Many students experience language-related barriers that may prevent them from fully understanding and engaging in complex science content. Although dense and technically-rich scientific language is challenging for most students to interpret, it can become a systematic barrier for English Language Learner (ELL) students when it interferes with their ability to demonstrate their science knowledge. To learn how to make science course examinations more equitable, this project will examine ways to modify general chemistry exam items to make them more accessible to diverse student populations without reducing the chemistry content difficulty. These assessment items will be tested by measuring and comparing ELL students' and native English speaking (NES) students' performance. The project is supported by NSF's EHR Core Research Building Capacity in STEM Education Research (ECR BCSER) program, which is designed to build individuals' capacity to carry out high quality fundamental STEM education research in the core areas of STEM learning and learning environments, broadening participation in STEM fields, and STEM workforce development.
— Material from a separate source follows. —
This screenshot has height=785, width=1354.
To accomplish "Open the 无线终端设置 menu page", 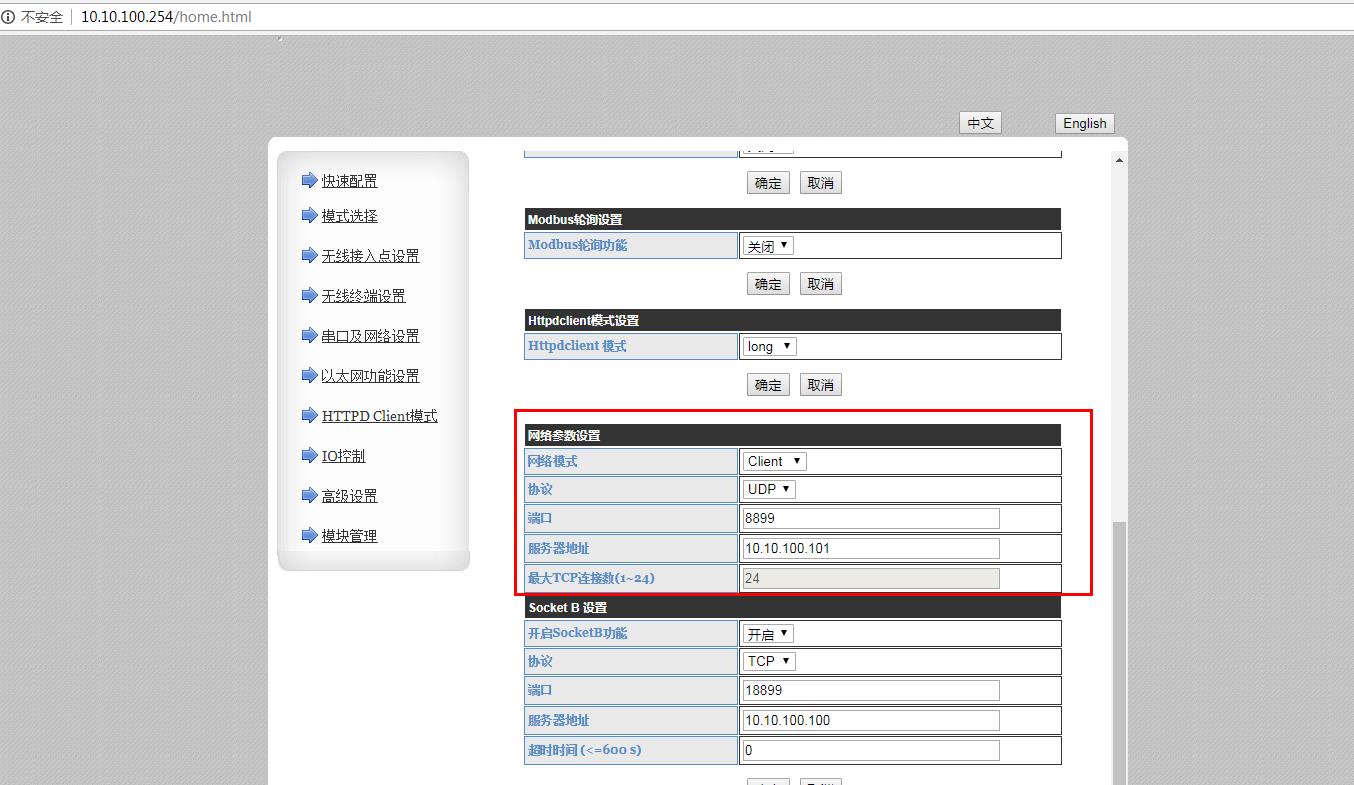I will click(x=363, y=296).
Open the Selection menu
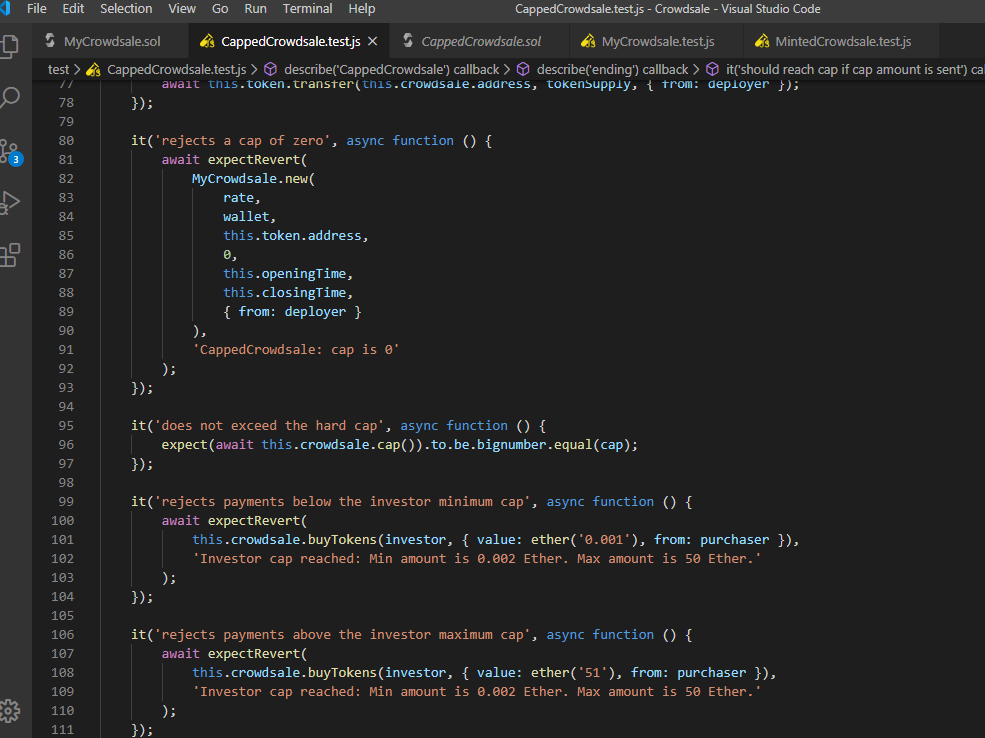This screenshot has width=985, height=738. point(126,9)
This project will integrate research and professional development objectives to support the principal investigator (PI) in developing the educational assessment measurement skills needed to complement her established expertise in qualitative research methodologies and achieve the research goals. The project will modify general chemistry assessment items using the Equitable Framework for Classroom Assessment to ease linguistic complexity without reducing the chemistry content difficulty. An in-depth, qualitative study will also be conducted to understand students' perceptions of the features of the assessment items. The findings will be used to optimize the assessment items before conducting a quantitative study using differential item functioning analysis to evaluate the effectiveness of the items in reducing the performance gap between ELL and NES students. The project team will have frequent virtual and in-person meetings with their research mentors to discuss targeted readings, as well as progress and plans for developing and testing the assessment items. The PI will also complete two online course series on the topics of advanced quantitative methods, Rasch models and IRT; and attend the Inter-university Consortium for Political and Social Research summer program in quantitative methods. Project outcomes will include the development and testing of modified assessment items as proof of concept of a method that can be implemented by STEM instructors in their own courses to equitably benefit learners. The PI will share what she has learned from her research and professional development experiences via local and national workshops. By participating in targeted professional development experiences, the PI will ultimately build her capacity to conduct fundamental research on designing equitable STEM assessments in the future.
This award reflects NSF's statutory mission and has been deemed worthy of support through evaluation using the Foundation's intellectual merit and broader impacts review criteria.